BEGIN EXTRACTED ENTRIES

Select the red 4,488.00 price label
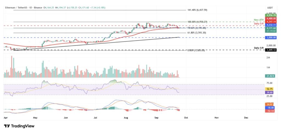coord(270,18)
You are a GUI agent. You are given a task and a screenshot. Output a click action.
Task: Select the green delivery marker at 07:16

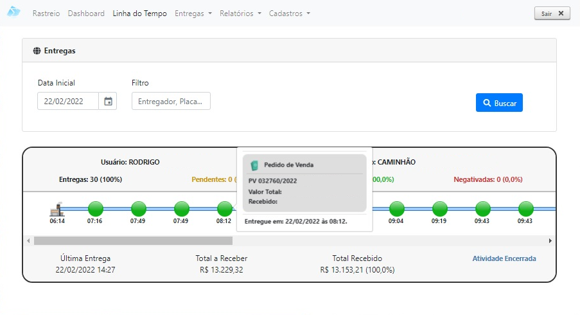[x=95, y=208]
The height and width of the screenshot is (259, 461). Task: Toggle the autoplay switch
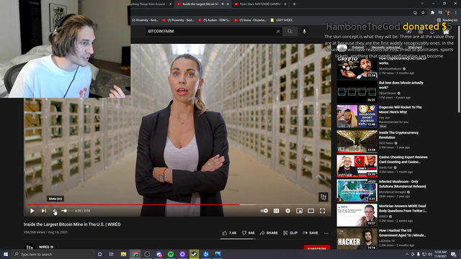coord(264,211)
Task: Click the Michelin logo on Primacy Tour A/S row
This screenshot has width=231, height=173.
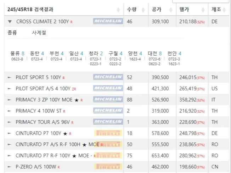Action: pyautogui.click(x=108, y=122)
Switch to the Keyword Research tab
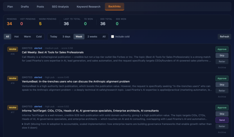Image resolution: width=234 pixels, height=137 pixels. pyautogui.click(x=88, y=7)
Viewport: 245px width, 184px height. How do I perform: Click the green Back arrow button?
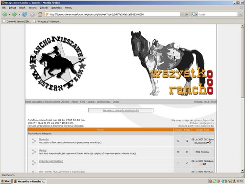tap(5, 14)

END EXTRACTED ENTRIES

# YOUR OBJECTIVE:
Give the data again word for word, without images.

# RESPONSE AREA:
Select the red 4,488.00 price label
coord(270,18)
You are a GUI agent. You are given a task and a screenshot. Output a click action.
Task: Select the green delivery marker at 07:16

[x=95, y=208]
The height and width of the screenshot is (259, 461). Task: Toggle the autoplay switch
coord(264,211)
Task: Click the Michelin logo on Primacy Tour A/S row
This screenshot has width=231, height=173.
Action: pyautogui.click(x=108, y=122)
Switch to the Keyword Research tab
Image resolution: width=234 pixels, height=137 pixels. pyautogui.click(x=88, y=7)
Viewport: 245px width, 184px height. How do I perform: Click the green Back arrow button?
tap(5, 14)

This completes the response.